Allopurinol is a substrate for xanthine oxidase, but the product binds so tightly that the enzyme is now unable to oxidized its normal substrate. Uric acid production is diminished and xanthine and hypoxanthine levels in the blood rise. These are more soluble than urate and are less likely to deposit as crystals in the joints. Another approach is to stimulate the secretion of urate in the urine.
In summary, all, except ring-methylated, purines are deaminated (with the amino group contributing to the general ammonia pool) and the rings oxidized to uric acid for excretion. Since the purine ring is excreted intact, no energy benefit accrues to man from these carbons.
In contrast to purines, pyrimidines undergo ring cleavage and the usual end products of catabolism are beta-amino acids plus ammonia and carbon dioxide.
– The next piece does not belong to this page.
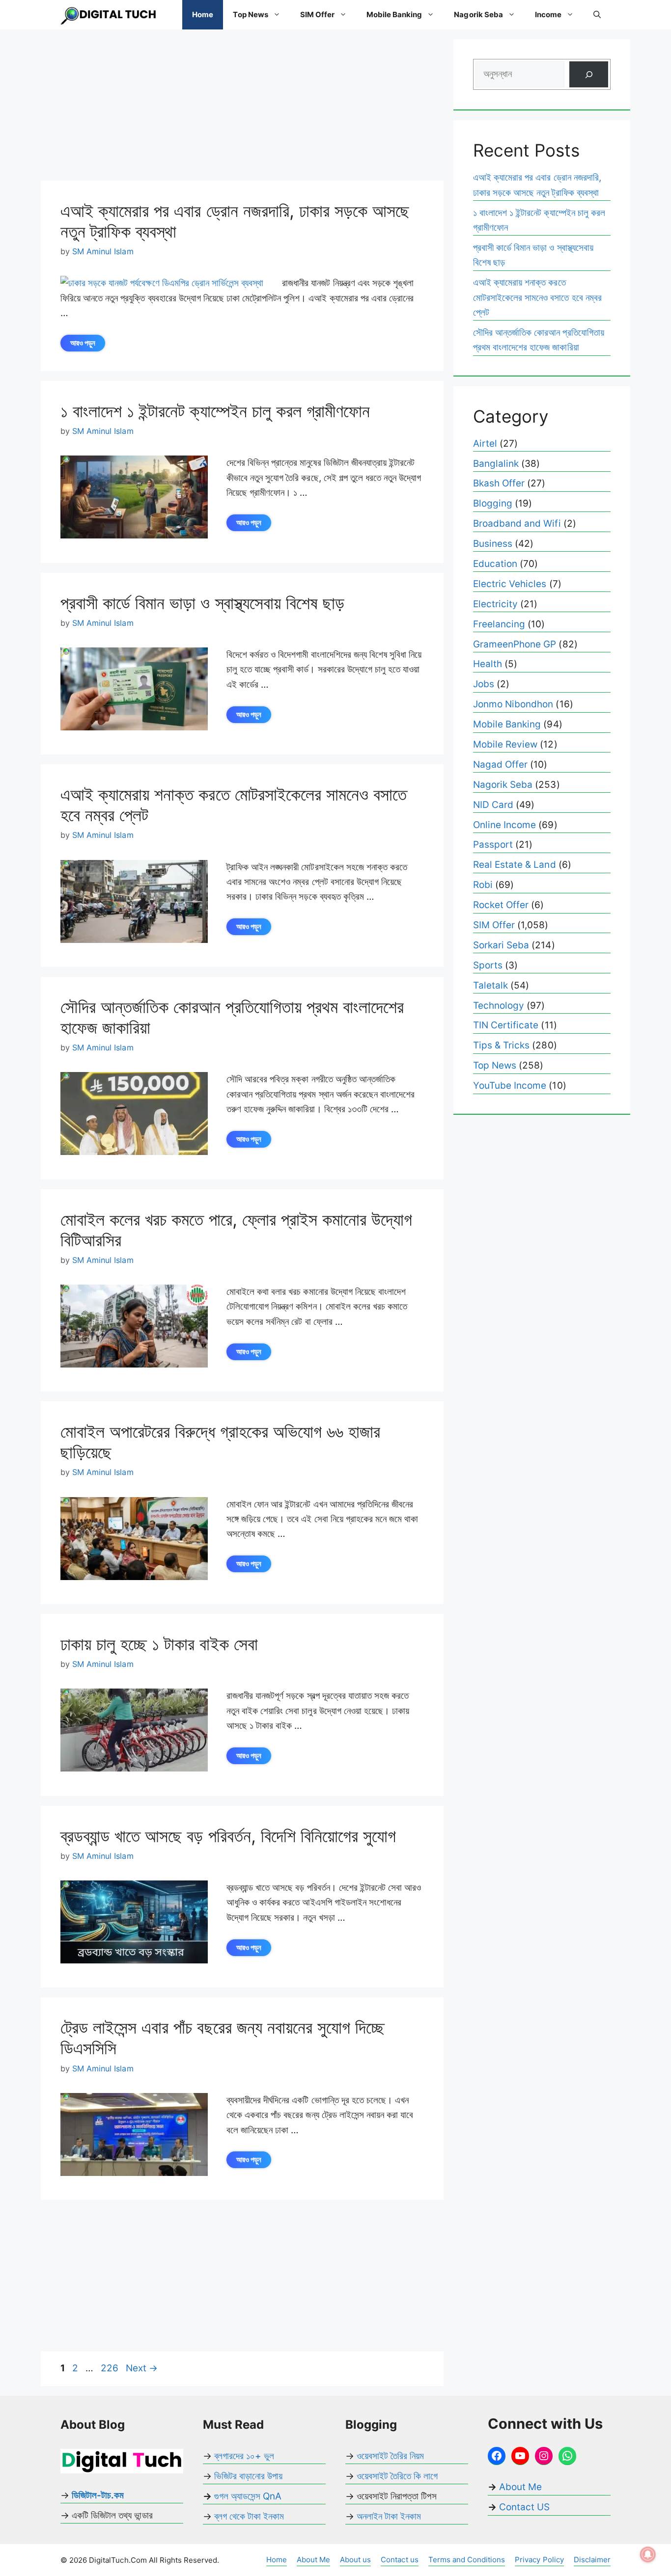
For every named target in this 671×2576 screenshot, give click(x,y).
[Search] (588, 74)
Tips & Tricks (501, 1045)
Pyrimidines from nucleic acids or the energy pool are acted upon by nucleotidases and pyrimidine nucleoside phosphorylase to yield the free bases. The 4-amino group of both cytosine and 5-methyl cytosine is released as ammonia.
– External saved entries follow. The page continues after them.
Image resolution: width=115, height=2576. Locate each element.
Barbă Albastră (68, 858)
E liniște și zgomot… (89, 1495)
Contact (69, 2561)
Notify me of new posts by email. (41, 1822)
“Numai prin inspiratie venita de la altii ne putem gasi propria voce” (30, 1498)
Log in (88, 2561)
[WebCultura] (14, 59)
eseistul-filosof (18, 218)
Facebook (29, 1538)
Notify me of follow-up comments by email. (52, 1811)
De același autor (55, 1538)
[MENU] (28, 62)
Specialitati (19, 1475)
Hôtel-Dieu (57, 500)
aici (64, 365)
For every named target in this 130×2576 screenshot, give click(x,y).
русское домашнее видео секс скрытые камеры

In order for the rings to be cleaved, they must first be reduced by NADPH. Atoms 2 and 3 of both rings are released as ammonia and carbon dioxide. The rest of the ring is left as a beta-amino acid. Beta-amino isobutyrate from thymine or 5-methyl cytosine is largely excreted. Beta-alanine from cytosine or uracil may either be excreted or incorporated into the brain and muscle dipeptides, carnosine (his-beta-ala) or anserine (methyl his-beta-ala).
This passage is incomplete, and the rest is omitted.